A tile with a base tile can use overrides to change some of the parents settings. This can be useful if you want to have a tile that is not distinguished from the base tile, but has slight additional constraints, e.g. a wall with door shares neighbors with a regular wall, but must be placed at the ground floor.

Tile Type

The name of your tile type. This name has to be unique.

Base Weight

At its core the base weight simply increases the probability at which the tile will be selected in the model. However this doesn't necessarily mean it will also occur more often in the final model.

The probability is calculated for all currently allowed tiles, so if your tile has very hard restrictions, it might be that it doesn't get selected, even with a high weight. On the other hand it's possible that your tile collection frequently leads to situations where only low weight tiles are possible, in that case those tiles will be selected frequently as well.

In the end you will have to use slow generation to look at the dynamics of your model and change weights of secondary tiles.

Can neighbor self

As the name suggests, this setting can be used to prevent automatic workflows from allowing the tile to neighbor itself. If you use the Tile Neighbor settings manually, you can still overwrite this feature, it is only relevant for the automatic workflows.

Variations

Rotation axes

If you want a street tile to be rotated in different directions, it's not necessary to create two tiles, instead you can select the rotation axis and the tile collection will automatically create all rotated versions along this axis.

The system will automatically remove variations with the same rotation, so you don't have to be careful when rotating around multiple axes.

Connectors

Connectors are a way of defining neighbor restrictions, without having to handle each pair of neighbors individually.

Each side of the tile can have any amount of connectors, once you generate your model the editor will match up all tiles with the same connector.

If the selected connector is not bidirectional, you also get a dropdown selector for In, Out, and Both.
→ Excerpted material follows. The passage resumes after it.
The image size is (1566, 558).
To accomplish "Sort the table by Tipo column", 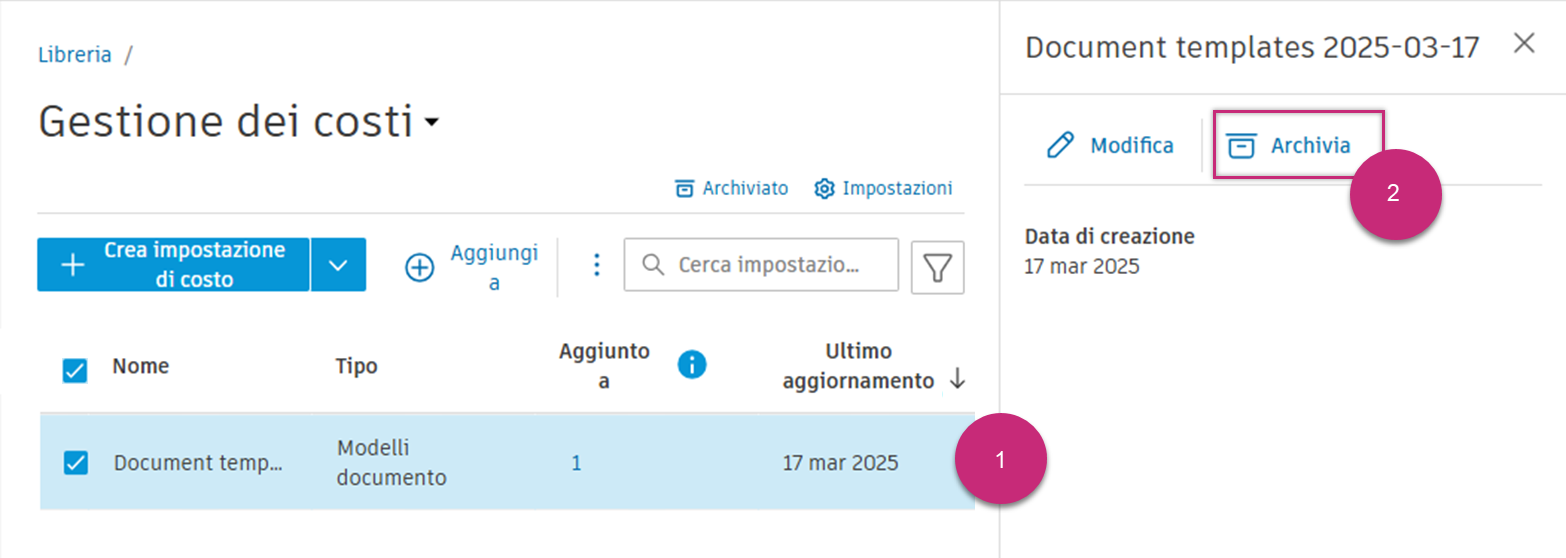I will coord(356,366).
Only connections between In and Out are accepted, Both can connect to either. Connections between In - In or Out - Out are not allowed.

Neighbors

These settings can be used to manually select the possible neighbors for each side of your tile.

Empty Neighbors

This area is used by all workflows to specify which empty types are allowed on each side of your tile. Simply enable the check if the empty type is allowed on this side. You can use the "Show connection names" editor setting the check if you have selected the correct sides.

Tile neighbors

Here you can match up each side of your current tile with any side (in case they are rotated) of other tiles.

Use connection lines

For ease of use you could use the "Use connection lines" feature instead of setting the neighbor matrix manually. Simply drag a line from one of the circles to another circle, either on the same tile or another tile, to allow or to prevent two tiles from neighboring each other.

Neighbor matrix

This is basically the raw view on how the connections are saved. There are probably easier ways of editing neighbor restrictions, but in case you need to use is for one reason or another, here's how the connections are defined:

  1. Tile neighbor: The first level defines which pair of neighbors you are editing, e.g. the currently selected tile and another tile of your collection. All changes are bidirectional, so if you change something on one tile, the other tile will be updated with the same setting.

  2. The side of your own tile: E.g. the left side of your tile can connect to the (...) side(s) of the other tile.

  3. The sides of the other tile: E.g. the left side of your tile can connect to the right side of another tile.

You can also use the editor settings "Show Connection Names" and "Show Connection Lines" to visualize the allowed connections.